I keep pointing out the fundamental concern--where is the ideological pro-Israel leadership going to come from? There needs to be more than just the willingness to express goodwill when the cameras are on. There needs to be a passion--
"Clearly that land was something that could only be termed "occupied territory", even by the Israelis. "
Wrong
http://www.jcpa.org/jl/vp470.htm
You are describing the Arab view of Israel. The point I am making is, by advocating such a view on their behalf, we are setting ourselves up for such a reckoning years from now, perhaps with a weak, Carter-like internationalist in the White House.
No, unless Israel was claiming all that land, which it never has, the border can be in dispute and you can rightfully call them "disputed territories". That which is not in dispute was occupied.
"I promise you my personal commitment to that goal," Rice said at a dinner marking the third anniversary of the American Task Force on Palestine.
"There could be no greater legacy for America," Rice told the group, which describes itself as nonpartisan and supportive of a Palestinian state living side by side with Israel.
"The Palestinian people deserve a better life ... free of the humiliation of occupation," she said
Every time America speaks against the ownership of God's land by G-d's people, we have been punished, as we have in the past! We in America should expect a punishment from the L-rd G-d on the order of Katrina.
All is in dispute since Israel did not take it from any recognized sovereign power.
Anything not in dispute, but occupied- such as when Israel occupied Lebanon after the 1982 war- was returned with an Israeli withdrawal.
I'm thinking we have a colossal failure to communicate.

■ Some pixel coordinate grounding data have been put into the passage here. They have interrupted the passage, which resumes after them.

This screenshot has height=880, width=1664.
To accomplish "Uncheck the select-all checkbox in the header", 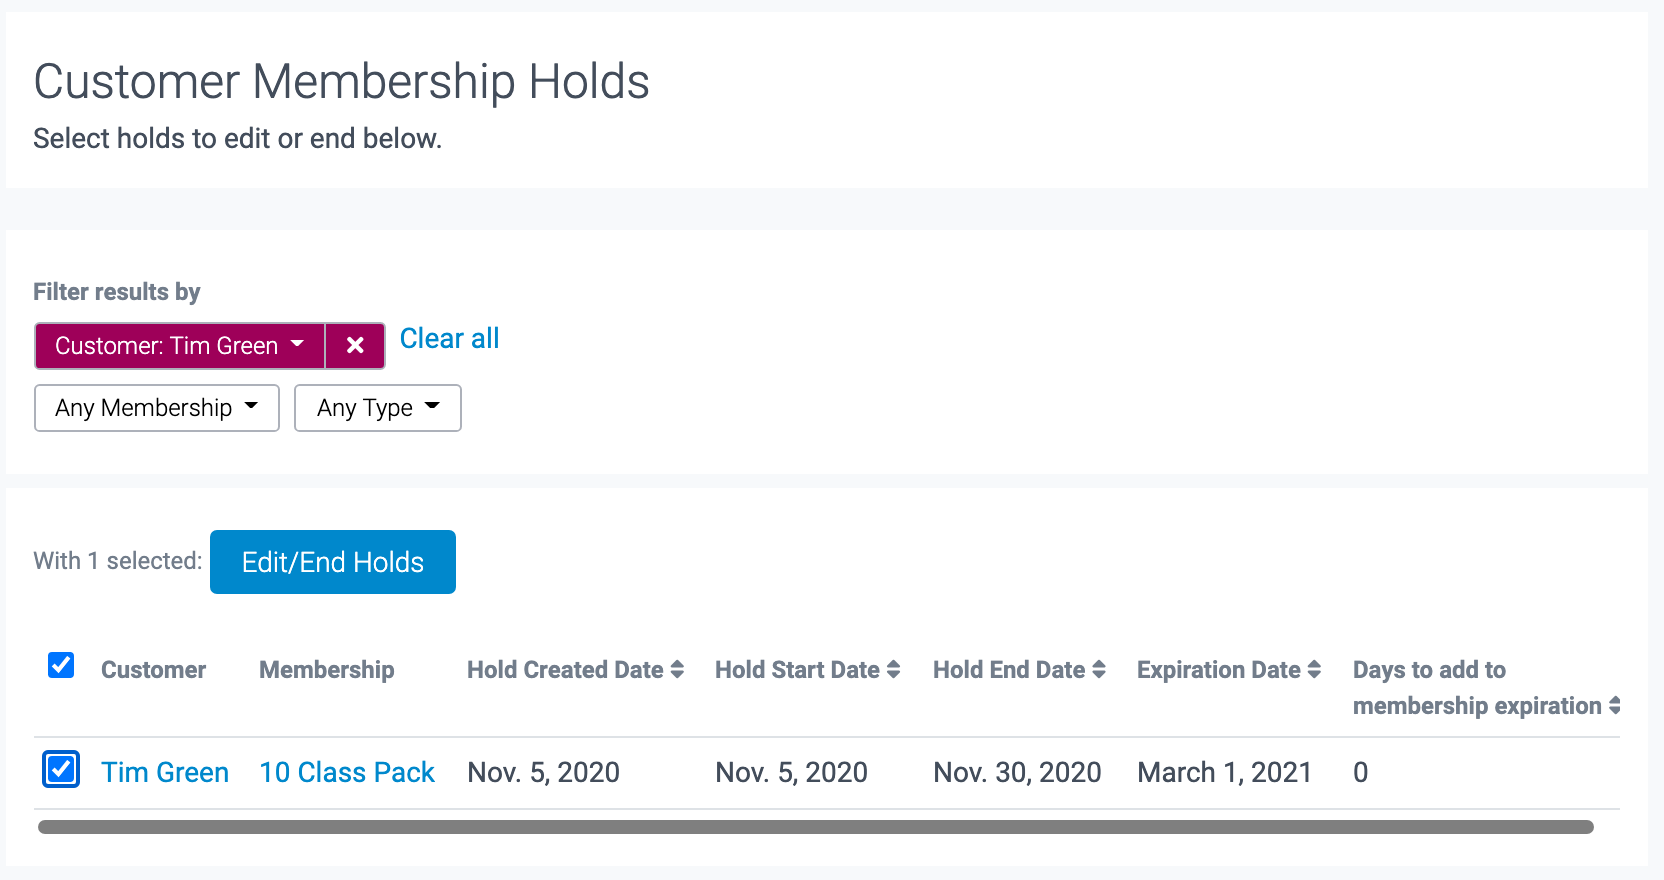I will 60,665.
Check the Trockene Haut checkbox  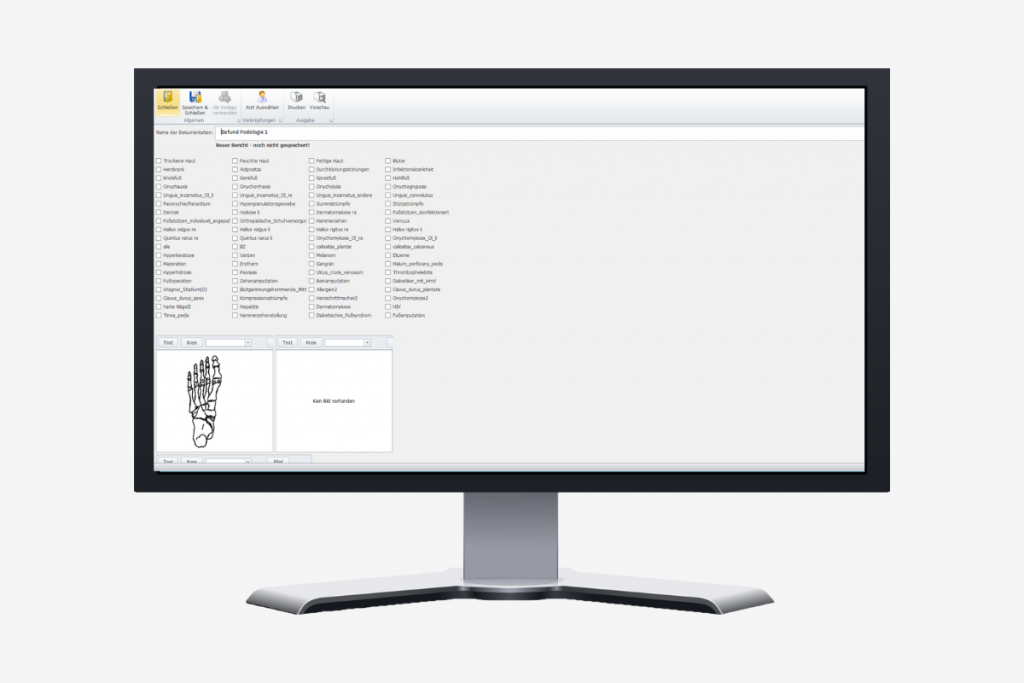[158, 160]
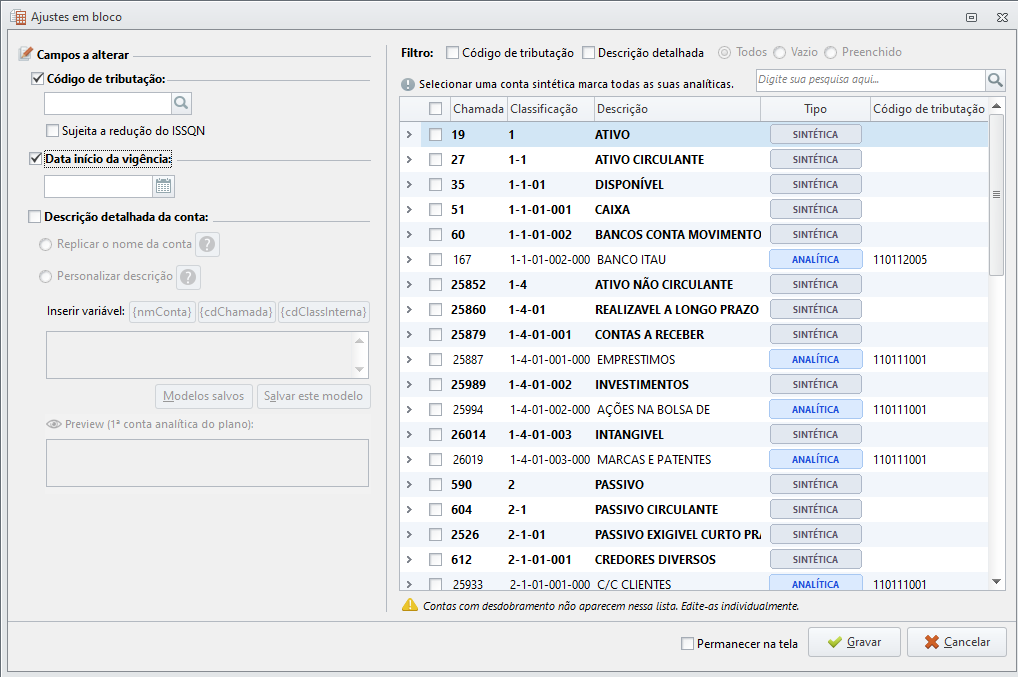Click help icon next to Replicar o nome da conta
The image size is (1018, 677).
(207, 245)
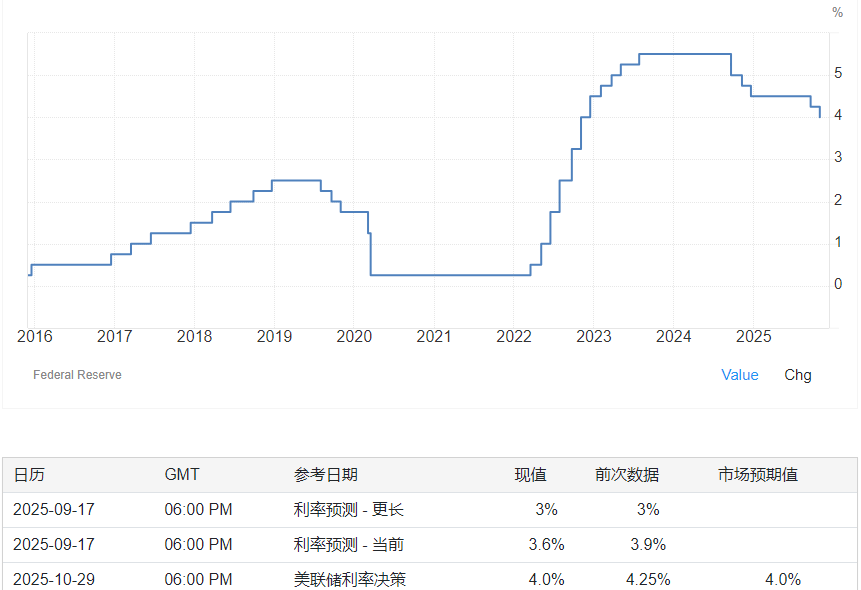Viewport: 861px width, 590px height.
Task: Click the 2016 label on x-axis
Action: click(x=33, y=337)
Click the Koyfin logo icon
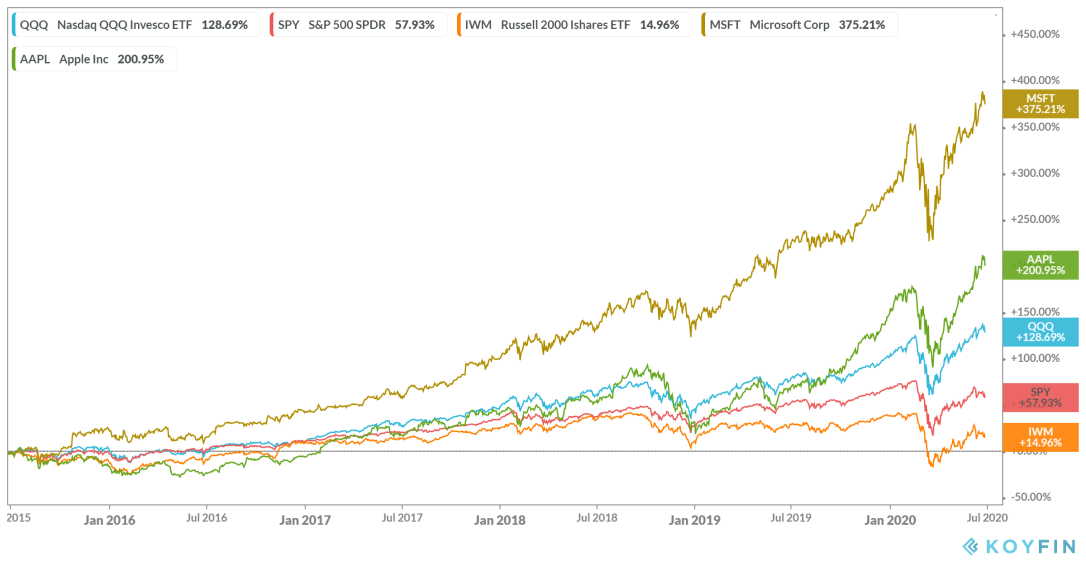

Israel belongs to Israel and primarily the Jews who are still the majority of the population. Any lands which they control but have not annexed can rightfully be called occupied territory.
I believe Israel would like to have a defined eastern border, and it won't look like the 1967 line. The problem is that they can't find anyone to negotiate with who wants them to even exist at all.
As a result of the Six Day War, Israel gained all of Jerusalem, the Golan Heights, Sinai, the Gaza Strip, and the West Bank (historically known as Judea and Samaria). Palestinian Arabs often insist on using the term "occupied territories" to describe these areas, usually connected to the assertion that they fall under the 1949 Fourth Geneva Convention. Yet, Palestinian spokesmen also speak about Israeli military action in Area A as an invasion, an infringement on Palestinian sovereignty. The use of both forms of terminology is a contradiction. If Israel "invaded Palestinian territories" in the present, then they cannot be regarded as "occupied"; however, if the territories are defined as "occupied," Israel cannot be "invading" them.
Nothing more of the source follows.